He loved Mary and Martha and He hurt because of their hurt. Jesus felt their pain.

Little note... if you read the rest of the story you will see where the Jews around say.. "See how he loved him." Like so many times before and after, I think they misunderstood. They didn't understand WHAT Jesus knew, why should Jesus be sad that Lazarus was dead? He could raise him from the dead. Jesus wept for Mary's hurt.

Be there for us on our time, please!
We are so wrapped up in our grief, especially in the first year, that we can't deal with a time schedule. We need to have unconditional support, We need those who talk about our child, who tell us their memories, like he was someone who mattered. Why do we have to stop talking about our child when he dies? We still talk about our live children. Our dead child didn't just vanish as though he never lived! He still lives in our memories and in Heaven. We are proud parents, we love to talk about him. We love him.

Maybe you want something tangible to do for us, but we are so confused we can't always tell you what we need at first.
suggest things, like taking the children for a trip to the park so we can get a little extra rest. Or doing a load of dishes or clothes.

Or maybe just listen, listen to those stories we tell over and over, to those precious memories that we fear we are going to forget. What a wonderful gift to give us! Listen without giving advice... just listen!

I think this is when our healing takes place, when we can talk and not be judged or threatened.



Below is an e-mail written to a couple and to my ex preacher. It addresses concerns about my actions mostly with my spending time on the computer talking, learning about, and helping others who lost children.

The time I spend on the net is the only time I spend on myself. I do not talk on the phone, go to peoples houses, watch TV or movies, play my flute, or do any of my art. I spend around or less than 2 or 3 hours a day on myself talking to people who know what I am going through, making gifts, or reading their stories. These people are my friends, they send me Christmas cards and they care about what is going on in my life. I do not think this time is ill spent, for most of the time, this time is healing to me. Mr and Mrs( couple), I know you lost your boy hours after he was born and that, that was a horrible experience. I also know that losing a child who you have fought for his life until he was 4 years old then again when he was a pre-teen only to loose him to a rare cancer before he turned into a man is a far harder thing to understand. May it never happen to anyone I know and love.
Pastor , I am not obsessed with Michael's death anymore than any one of the hundreds of friends who have lost children that I have met, on the net or off the net. There are people I talk to that will only tell other bereaved parents how they feel because even though their child died over 10, 20 or even 30 years ago they still feel the same way they felt when it happened, only time has soften it... no one but a bereaved parent truly understands.
I didn't just loose Michael at age 20 but I also lost age 21,
I lost his girlfriend who could have been my daughter in law,
I lost him at age 22, he would have his associate degree by now. Maybe he would be going to chief school,
I lost seeing his smiling face as he opens his Christmas presents,
I lost his big brother fun for my little ones,
I lost watching him walk all over with 2 little ones tightly holding his legs laughing,
I lost Christmas photos of him holding Kitty and Christian or his little niece and nephew,
I lost him fighting with Jessica then making up,
I lost him going to church with me every Sunday,
I lost his "tsk, you got to be kidding" "mom your out there", "Mom I love you" remarks,
I lost all the new music,
I lost hearing about the newest Veggietales video,
all those gourmet dinners I will never taste,
seeing him grow into a strong man of God, maybe working at Youth Front,
I will never be in his wedding,
or see his new born baby,
I will never see anymore of his artwork,
I lost his smile...
I lost so much more...
I lost a big big part of my future....
Sure he is in a better place... but that doesn't lessen my loss.

__Using the information__
**A)** Answer these questions about the passage on losing a child:
(i) For whose hurt did Jesus weep?
(ii) How much time per day does the writer spend on themself?
(iii) At what age did the writer lose Michael?
**B)** Rewrite the part of the passage on losing a child starting at "He loved Mary" and ending at "for Mary's hurt.", replacing "Lazarus" with "his friend".

__Provided data__
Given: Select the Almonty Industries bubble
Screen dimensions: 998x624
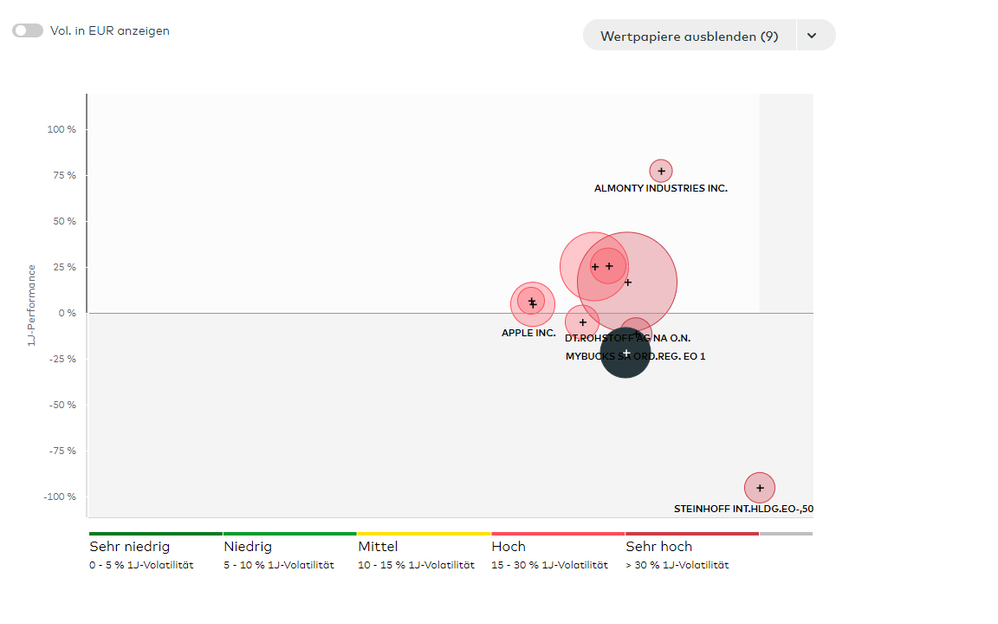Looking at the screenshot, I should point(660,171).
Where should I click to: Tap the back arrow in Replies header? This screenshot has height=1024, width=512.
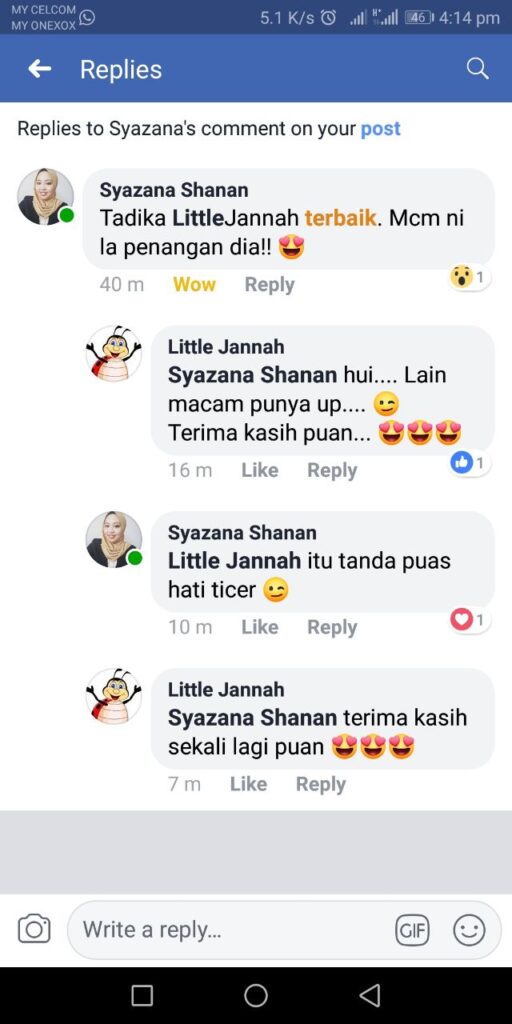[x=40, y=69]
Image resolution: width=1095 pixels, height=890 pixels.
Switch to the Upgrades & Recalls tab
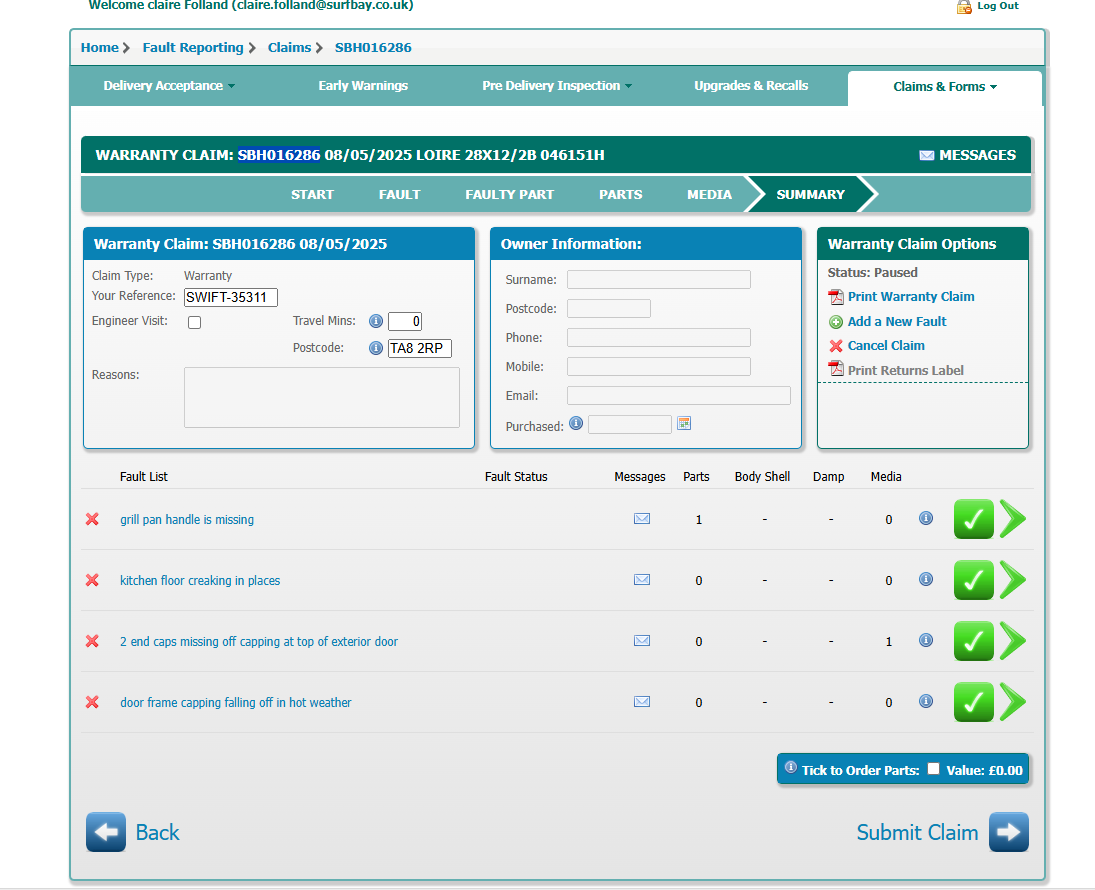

__Solutions to each task__
**A)**
(i) Mary's hurt.
(ii) Around or less than 2 or 3 hours a day.
(iii) At age 20.

**B)**
He loved Mary and Martha and He hurt because of their hurt. Jesus felt their pain.

Little note... if you read the rest of the story you will see where the Jews around say.. "See how he loved him." Like so many times before and after, I think they misunderstood. They didn't understand WHAT Jesus knew, why should Jesus be sad that his friend was dead? He could raise him from the dead. Jesus wept for Mary's hurt.